Transcribed from A Standard History of Kansas and Kansans, written and compiled by William E. Connelley, Secretary of the Kansas State Historical Society, Topeka. [Revised ed.] Chicago: Lewis Publishing Co., 1919, c1918. 5 v. (xlviii, 2530 p., [155] leaves of plates): ill., maps (some fold.), ports.; 27 cm.


Henry Borchers

HENRY BORCHERS. In March, 1885, there arrived in Meade County, one of the men who have been identified with the growth and development of that section through all the years of adversity and good and bad fortune. This is Mr. Henry Borchers, whose career is a signal evidence of the value of industry, perseverance and intelligent management that confers value not only upon the possessor but upon the community at large.

Mr. Borchers has lived in America since early manhood. He was born at Bremervorde in the Kingdom of Hanover February 1, 1858. His people were plain and industrious German farmers and his grandfather had lived on the farm which had been occupied by the Borchers for generations. Christopher Borchers, father of Henry, was born in the same locality and spent his life there. He married Ella Bolkerman, whose parents were also farmers and of the same locality as the Borchers. Their children were: Claus; Jacob; Mary and Annie, who died unmarried; Henry; Katie, who married Peter Tiedemann; John, a farmer in Meade County and Ella, who died young.

Henry Borchers emigated with two companions from Hanover and first located in Illinois. He worked there as a farm hand, and from Woodford County went to Missouri, where he spent about three years in Benton County. In Missouri he was also a farm hand at wages from $12 to $15 a month. As he recalls those times Mr. Borchers is convinced that he did two or three times as much work as a modern farm hand does who is paid $40 a month.

Mr. Borchers made the journey from Benton County, Missouri, to Kansas with B. H. Cordes, who is also a prominent Meade County citizen. Arriving in the spring of 1885 he pre-empted a place seventeen miles south of Meade, and on that place he built his first Kansas home. This consisted of a dugout of a single room covered with dirt and without floor for some months. It was a crude habitation, but he was at that time unmarried, a young man of twenty-seven, and able to put up with many inconveniences. He brought with him to Kansas a team and a small amount of cash. In less than a year he had a patent on his land, but subsequently he used it as security for a loan and finally lost his title and abandoned that locality altogether. His new start was made on Crooked Creek, where he took a homestead in section 29, township 33, range 28. On this he constructed a sod house. He had in the meantime married and had one child. He also possessed a team and other implements for farming and a few head of stock. The meager crops he was able to raise together with the stock that fattened on the public range did much to maintain him during the early years. Still earlier he had gained his living largely as a freighter. He hauled goods from Dodge City to Meade.

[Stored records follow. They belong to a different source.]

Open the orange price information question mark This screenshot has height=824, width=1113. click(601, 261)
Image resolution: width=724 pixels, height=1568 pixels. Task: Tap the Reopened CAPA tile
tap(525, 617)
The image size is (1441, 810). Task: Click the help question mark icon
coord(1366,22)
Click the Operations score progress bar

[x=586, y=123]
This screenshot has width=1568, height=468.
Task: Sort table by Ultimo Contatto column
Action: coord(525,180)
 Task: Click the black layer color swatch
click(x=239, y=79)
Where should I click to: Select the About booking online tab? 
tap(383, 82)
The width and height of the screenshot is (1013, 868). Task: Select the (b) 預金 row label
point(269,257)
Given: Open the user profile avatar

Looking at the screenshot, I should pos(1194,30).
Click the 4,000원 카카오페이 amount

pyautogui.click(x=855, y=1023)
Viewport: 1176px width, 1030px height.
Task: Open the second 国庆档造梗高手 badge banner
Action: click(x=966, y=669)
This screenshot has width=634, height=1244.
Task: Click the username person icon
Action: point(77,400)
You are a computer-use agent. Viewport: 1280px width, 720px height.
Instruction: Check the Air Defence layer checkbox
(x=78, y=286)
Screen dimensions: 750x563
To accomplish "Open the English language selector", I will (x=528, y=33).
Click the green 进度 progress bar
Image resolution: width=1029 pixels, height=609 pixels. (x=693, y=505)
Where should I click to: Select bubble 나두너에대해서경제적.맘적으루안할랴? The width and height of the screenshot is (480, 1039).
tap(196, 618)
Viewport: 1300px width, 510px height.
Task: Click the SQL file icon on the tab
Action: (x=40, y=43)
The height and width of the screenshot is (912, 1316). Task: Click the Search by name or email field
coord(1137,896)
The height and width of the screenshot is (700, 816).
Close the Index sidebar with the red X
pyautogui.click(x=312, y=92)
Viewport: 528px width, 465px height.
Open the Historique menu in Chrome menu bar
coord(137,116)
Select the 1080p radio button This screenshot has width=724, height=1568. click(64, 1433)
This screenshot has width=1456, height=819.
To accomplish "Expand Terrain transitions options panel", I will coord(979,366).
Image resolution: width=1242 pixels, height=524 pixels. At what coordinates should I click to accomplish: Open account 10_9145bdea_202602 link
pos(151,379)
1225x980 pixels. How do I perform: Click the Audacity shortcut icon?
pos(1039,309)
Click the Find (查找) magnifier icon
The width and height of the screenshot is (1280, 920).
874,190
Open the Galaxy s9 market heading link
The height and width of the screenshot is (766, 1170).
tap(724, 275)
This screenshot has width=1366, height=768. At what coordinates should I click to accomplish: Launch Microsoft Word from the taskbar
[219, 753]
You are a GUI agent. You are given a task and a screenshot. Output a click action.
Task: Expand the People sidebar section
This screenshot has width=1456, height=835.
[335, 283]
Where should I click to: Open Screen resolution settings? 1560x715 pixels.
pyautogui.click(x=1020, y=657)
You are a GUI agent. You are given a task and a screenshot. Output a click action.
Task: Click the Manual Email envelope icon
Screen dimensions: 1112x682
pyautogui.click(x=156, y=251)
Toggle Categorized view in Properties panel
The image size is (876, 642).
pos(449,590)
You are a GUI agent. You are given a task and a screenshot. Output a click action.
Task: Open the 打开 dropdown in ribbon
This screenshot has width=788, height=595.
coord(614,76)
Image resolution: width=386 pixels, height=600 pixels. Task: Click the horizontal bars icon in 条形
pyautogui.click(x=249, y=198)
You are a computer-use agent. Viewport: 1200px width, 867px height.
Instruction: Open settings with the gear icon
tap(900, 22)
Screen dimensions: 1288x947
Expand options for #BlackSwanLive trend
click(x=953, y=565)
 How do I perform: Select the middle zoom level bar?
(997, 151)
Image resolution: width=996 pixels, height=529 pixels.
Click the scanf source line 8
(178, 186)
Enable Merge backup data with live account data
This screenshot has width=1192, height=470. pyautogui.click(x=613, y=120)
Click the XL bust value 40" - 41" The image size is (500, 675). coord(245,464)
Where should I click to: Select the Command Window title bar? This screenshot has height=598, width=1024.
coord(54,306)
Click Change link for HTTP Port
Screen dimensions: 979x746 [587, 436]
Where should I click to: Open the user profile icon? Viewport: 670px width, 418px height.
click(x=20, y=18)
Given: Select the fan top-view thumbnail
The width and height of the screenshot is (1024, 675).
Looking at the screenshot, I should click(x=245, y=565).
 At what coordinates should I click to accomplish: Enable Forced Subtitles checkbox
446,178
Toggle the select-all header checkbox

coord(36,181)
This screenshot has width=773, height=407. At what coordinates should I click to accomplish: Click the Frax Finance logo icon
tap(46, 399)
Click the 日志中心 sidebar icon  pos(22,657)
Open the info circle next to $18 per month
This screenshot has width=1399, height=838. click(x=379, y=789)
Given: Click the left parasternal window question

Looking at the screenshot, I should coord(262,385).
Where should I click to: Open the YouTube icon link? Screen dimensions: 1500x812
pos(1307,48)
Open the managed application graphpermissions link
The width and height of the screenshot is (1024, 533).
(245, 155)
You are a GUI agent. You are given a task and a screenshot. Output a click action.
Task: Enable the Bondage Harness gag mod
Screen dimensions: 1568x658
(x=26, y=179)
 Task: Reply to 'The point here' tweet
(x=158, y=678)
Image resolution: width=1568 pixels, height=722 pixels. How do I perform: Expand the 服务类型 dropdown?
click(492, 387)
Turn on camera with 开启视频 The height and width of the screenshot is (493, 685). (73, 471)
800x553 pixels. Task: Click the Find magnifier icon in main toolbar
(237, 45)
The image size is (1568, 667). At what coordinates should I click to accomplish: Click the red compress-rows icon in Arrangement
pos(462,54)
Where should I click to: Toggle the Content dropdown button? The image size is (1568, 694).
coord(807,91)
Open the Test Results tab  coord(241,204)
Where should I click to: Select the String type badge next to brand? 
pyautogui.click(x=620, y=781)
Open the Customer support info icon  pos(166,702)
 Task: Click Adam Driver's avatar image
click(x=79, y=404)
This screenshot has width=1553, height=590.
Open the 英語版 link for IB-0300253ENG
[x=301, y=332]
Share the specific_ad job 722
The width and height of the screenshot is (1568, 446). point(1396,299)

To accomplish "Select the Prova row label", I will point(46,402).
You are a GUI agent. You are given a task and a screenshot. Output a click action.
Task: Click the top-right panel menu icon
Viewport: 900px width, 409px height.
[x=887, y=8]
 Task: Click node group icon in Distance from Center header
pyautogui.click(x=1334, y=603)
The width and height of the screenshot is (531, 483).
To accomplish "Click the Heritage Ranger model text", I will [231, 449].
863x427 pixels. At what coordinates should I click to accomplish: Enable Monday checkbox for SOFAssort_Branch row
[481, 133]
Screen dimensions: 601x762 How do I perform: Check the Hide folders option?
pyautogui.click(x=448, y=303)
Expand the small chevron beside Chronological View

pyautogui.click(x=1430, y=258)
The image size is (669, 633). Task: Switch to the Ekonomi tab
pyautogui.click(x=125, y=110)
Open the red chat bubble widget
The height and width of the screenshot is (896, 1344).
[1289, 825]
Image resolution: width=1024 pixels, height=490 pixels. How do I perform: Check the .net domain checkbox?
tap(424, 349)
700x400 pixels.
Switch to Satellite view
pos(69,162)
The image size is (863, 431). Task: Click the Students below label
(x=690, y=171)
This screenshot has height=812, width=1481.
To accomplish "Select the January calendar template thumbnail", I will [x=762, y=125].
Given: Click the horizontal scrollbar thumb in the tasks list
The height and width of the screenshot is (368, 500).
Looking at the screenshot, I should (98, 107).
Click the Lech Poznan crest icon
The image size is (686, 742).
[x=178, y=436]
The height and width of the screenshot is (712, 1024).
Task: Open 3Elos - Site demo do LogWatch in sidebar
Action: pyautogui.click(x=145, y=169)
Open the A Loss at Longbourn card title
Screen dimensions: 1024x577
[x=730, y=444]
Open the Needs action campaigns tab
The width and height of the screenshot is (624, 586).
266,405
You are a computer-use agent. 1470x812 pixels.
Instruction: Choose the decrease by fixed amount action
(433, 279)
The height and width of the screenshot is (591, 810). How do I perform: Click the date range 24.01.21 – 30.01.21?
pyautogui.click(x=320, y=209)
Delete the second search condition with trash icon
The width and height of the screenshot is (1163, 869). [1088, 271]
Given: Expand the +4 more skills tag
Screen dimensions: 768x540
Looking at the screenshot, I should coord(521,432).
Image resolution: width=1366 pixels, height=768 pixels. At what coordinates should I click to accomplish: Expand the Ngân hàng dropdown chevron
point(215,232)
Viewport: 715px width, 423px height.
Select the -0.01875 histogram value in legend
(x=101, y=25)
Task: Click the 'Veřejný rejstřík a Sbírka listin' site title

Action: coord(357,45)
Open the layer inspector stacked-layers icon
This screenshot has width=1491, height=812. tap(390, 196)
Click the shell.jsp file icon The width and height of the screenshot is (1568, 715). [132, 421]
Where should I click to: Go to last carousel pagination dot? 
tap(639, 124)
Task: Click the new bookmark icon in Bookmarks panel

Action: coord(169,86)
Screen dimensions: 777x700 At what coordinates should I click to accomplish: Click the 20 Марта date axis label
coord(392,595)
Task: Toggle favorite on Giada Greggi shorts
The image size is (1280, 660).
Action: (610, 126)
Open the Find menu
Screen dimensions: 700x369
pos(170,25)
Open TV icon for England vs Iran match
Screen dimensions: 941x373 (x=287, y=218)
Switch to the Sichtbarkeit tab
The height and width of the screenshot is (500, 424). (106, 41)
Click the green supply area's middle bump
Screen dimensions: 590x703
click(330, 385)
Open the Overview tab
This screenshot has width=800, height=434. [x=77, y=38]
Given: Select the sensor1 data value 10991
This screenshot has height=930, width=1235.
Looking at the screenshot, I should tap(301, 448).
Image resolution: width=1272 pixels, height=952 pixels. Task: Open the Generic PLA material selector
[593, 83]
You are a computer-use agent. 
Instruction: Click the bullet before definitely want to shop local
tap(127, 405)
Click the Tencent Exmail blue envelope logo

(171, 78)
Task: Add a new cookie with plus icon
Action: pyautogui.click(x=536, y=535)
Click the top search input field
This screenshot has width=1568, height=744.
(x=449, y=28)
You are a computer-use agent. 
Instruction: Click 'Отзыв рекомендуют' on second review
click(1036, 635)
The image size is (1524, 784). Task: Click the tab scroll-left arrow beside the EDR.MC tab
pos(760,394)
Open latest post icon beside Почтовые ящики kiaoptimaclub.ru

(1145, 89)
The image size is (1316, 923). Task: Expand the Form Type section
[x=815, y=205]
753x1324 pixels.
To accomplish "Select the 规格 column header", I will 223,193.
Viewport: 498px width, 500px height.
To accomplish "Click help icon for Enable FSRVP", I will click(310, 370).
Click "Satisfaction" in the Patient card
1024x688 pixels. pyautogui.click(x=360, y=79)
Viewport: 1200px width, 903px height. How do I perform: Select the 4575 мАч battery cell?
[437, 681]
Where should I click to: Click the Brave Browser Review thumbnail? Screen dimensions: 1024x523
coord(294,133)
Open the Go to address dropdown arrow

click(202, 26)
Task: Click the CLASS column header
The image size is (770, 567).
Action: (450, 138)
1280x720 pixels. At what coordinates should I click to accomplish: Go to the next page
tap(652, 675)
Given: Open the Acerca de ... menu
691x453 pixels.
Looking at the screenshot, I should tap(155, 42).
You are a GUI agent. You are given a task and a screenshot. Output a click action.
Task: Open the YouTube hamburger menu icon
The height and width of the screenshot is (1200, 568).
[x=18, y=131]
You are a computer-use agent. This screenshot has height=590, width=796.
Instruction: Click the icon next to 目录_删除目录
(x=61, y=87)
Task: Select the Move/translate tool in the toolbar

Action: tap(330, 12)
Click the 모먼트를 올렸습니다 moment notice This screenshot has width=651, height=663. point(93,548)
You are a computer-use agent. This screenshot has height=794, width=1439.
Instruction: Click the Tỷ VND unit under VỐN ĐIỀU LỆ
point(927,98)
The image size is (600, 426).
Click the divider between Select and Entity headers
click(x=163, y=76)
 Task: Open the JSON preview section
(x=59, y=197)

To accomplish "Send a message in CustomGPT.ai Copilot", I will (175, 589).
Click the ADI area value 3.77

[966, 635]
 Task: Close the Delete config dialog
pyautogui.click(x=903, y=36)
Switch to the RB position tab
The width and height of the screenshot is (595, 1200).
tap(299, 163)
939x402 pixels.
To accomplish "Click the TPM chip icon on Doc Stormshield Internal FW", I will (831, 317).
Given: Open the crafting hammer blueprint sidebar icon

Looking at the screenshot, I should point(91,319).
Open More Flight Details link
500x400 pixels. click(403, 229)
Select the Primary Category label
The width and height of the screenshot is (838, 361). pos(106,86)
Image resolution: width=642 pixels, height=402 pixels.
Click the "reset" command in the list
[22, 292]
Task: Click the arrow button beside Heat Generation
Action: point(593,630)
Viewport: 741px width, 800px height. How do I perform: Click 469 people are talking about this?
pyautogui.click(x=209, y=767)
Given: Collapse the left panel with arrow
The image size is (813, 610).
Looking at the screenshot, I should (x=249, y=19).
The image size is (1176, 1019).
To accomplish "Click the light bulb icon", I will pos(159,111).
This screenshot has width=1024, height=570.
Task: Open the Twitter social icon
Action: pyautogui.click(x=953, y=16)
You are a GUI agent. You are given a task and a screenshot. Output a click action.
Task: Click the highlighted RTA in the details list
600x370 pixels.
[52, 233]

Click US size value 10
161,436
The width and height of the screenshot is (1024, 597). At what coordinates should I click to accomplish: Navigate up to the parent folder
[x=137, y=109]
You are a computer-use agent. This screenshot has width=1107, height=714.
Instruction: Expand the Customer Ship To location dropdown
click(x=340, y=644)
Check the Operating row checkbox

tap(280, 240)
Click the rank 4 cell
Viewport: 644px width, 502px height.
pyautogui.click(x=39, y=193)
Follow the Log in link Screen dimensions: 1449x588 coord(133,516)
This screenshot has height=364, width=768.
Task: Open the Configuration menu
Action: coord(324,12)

His sod house on the homestead furnished the family its domicile for six years. He then bought an improved place, consisting of a very comfortable three-room sod house. In 1909 he was able to construct a permanent and attractive cement block house of twelve rooms, thoroughly modern and lighted with Carbide lights. He is a great believer in the permanent material of construction, cement. His barn is built of concrete and is 32x66 feet. It was completed two years before the house. Other permanent improvements constitute a cement milk house, a cement poultry house, a cement cattle shed, and he also floored his granaries with cement.

Since locating on Crooked Creek, Mr. Borchers has developed a ranch and farm of 1,940 acres. Of this about a hundred and fifty acres constitute a splendid alfalfa field. Mr. Borchers is one of the men in this section of Kansas who has practiced and is thoroughly convinced of the value of cultivating alfalfa every spring. His experience has satisfied him that cultivation means long life and prosperity of the plant. He also spreads manure over the alfalfa field and as a result of these practices he gets three tons per acre almost every year. He and his sons have about 250 head of black Galloway cattle on pasturage. As the situation seems to warrant they sell either to the home markets or ship to Kansas City.

Mr. Borchers is a stockholder in the First National Bank of Meade. He was reared a Lutheran and has reared his own family in the same faith and is a member of the Advance St. John Church. He has paid much attention to community affairs and served many years on the School Board of district No. 66. That service was chiefly while his own children were in school. He has served as trustee of Odee Township. Politically a democrat, he began voting after reaching Meade County.

Mr. Borchers married in Meade county in March, 1888, Mary Brunjes, daughter of John Brunjes of Benton County, Missouri, who married B. H. Cordes' sister, Katie.

The children of John Brunjes and wife are Mrs. Borchers, born April 26, 1859; John of Benton County, Missouri; Jacob who is also in that county; Dick has spent his life as a farmer in that county; William is a merchant in Brazelton, Kansas.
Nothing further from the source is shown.